EXERCISE BRIEF:
Copy out the whole passage below on the return of American manufacturing, word for word and with nothing changed.

(TEXT UNDER STUDY Opens)

Could we be entering another golden age of manufacturing?

America was once a manufacturing juggernaut. The U.S. had the know-how and the workforce to build just about anything the world required. Americans produced the arsenal that won two world wars and the tools that ushered us into the internet age.

Things changed in the 1980s. Low-cost foreign competitors, often subsidized by their governments, began to undercut domestic producers’ prices. Our own labor costs rose, and the failure of many domestic manufacturers to modernize their facilities led to plant closures.


I live in Pittsburgh and witnessed firsthand how that city went from being the steel manufacturing capital of the world to the epicenter of the Rust Belt (thankfully, my city bounced back and reinvented itself as a tech center for robotics).

In the years that followed, much of our manufacturing was outsourced to low-wage Asian countries—particularly China. Transportation was relatively cheap, and the labor savings more than offset the long-distance shipping costs. Companies pursued that strategy for decades until several issues arose that lessened China’s appeal.

First, we saw how China’s own economic growth led to higher wages for Chinese workers, reducing the cost advantages of offshoring. Politics also entered the picture, with new tariffs imposed on Chinese goods. And finally, the pandemic disruptions drove importers to start looking for ways to reduce their reliance on lengthy supply chains.

As a result, we’ve seen manufacturing coming home, either reshored back to the U.S. or nearshored to Mexico or Canada. This just makes sense, as being closer means lower transportation costs, increased flexibility, and more reliable supply chains.

Underscoring just how much manufacturing has returned to North America, Mexico replaced China this year as the United States’ largest trade partner. Canada is number three.

(TEXT UNDER STUDY Closes)
(GIVEN INFORMATION Opens)

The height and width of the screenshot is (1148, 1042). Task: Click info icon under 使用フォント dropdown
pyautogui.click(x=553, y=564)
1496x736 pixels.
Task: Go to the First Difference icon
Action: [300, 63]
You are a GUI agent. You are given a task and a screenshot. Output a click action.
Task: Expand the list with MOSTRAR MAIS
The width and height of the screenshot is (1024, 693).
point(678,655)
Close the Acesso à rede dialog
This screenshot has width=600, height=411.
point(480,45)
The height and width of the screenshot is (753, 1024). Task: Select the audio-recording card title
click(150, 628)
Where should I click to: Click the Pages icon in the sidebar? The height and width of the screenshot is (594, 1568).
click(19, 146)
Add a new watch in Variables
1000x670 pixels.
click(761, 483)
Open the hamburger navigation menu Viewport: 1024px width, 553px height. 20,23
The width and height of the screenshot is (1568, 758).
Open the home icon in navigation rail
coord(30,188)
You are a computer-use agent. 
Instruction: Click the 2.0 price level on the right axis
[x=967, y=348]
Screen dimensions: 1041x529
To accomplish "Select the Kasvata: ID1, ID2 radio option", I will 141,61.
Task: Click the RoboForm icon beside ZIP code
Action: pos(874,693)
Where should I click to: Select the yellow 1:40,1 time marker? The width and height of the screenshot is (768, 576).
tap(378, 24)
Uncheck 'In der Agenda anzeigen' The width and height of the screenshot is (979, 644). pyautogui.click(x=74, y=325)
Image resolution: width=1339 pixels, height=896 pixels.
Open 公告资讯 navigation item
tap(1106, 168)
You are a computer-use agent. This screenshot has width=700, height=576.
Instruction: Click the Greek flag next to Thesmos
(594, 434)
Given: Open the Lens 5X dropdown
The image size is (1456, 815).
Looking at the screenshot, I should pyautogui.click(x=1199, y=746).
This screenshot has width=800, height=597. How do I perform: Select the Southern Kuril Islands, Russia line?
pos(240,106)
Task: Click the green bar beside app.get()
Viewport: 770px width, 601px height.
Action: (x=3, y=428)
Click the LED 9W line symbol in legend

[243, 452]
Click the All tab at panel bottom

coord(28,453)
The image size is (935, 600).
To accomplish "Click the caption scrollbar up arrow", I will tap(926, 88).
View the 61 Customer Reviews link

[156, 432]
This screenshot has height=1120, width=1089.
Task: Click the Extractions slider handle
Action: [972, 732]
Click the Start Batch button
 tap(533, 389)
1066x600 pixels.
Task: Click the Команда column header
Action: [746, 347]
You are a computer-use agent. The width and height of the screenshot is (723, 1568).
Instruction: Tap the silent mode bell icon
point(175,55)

(GIVEN INFORMATION Closes)

EXERCISE ANSWER:
Could we be entering another golden age of manufacturing?

America was once a manufacturing juggernaut. The U.S. had the know-how and the workforce to build just about anything the world required. Americans produced the arsenal that won two world wars and the tools that ushered us into the internet age.

Things changed in the 1980s. Low-cost foreign competitors, often subsidized by their governments, began to undercut domestic producers’ prices. Our own labor costs rose, and the failure of many domestic manufacturers to modernize their facilities led to plant closures.


I live in Pittsburgh and witnessed firsthand how that city went from being the steel manufacturing capital of the world to the epicenter of the Rust Belt (thankfully, my city bounced back and reinvented itself as a tech center for robotics).

In the years that followed, much of our manufacturing was outsourced to low-wage Asian countries—particularly China. Transportation was relatively cheap, and the labor savings more than offset the long-distance shipping costs. Companies pursued that strategy for decades until several issues arose that lessened China’s appeal.

First, we saw how China’s own economic growth led to higher wages for Chinese workers, reducing the cost advantages of offshoring. Politics also entered the picture, with new tariffs imposed on Chinese goods. And finally, the pandemic disruptions drove importers to start looking for ways to reduce their reliance on lengthy supply chains.

As a result, we’ve seen manufacturing coming home, either reshored back to the U.S. or nearshored to Mexico or Canada. This just makes sense, as being closer means lower transportation costs, increased flexibility, and more reliable supply chains.

Underscoring just how much manufacturing has returned to North America, Mexico replaced China this year as the United States’ largest trade partner. Canada is number three.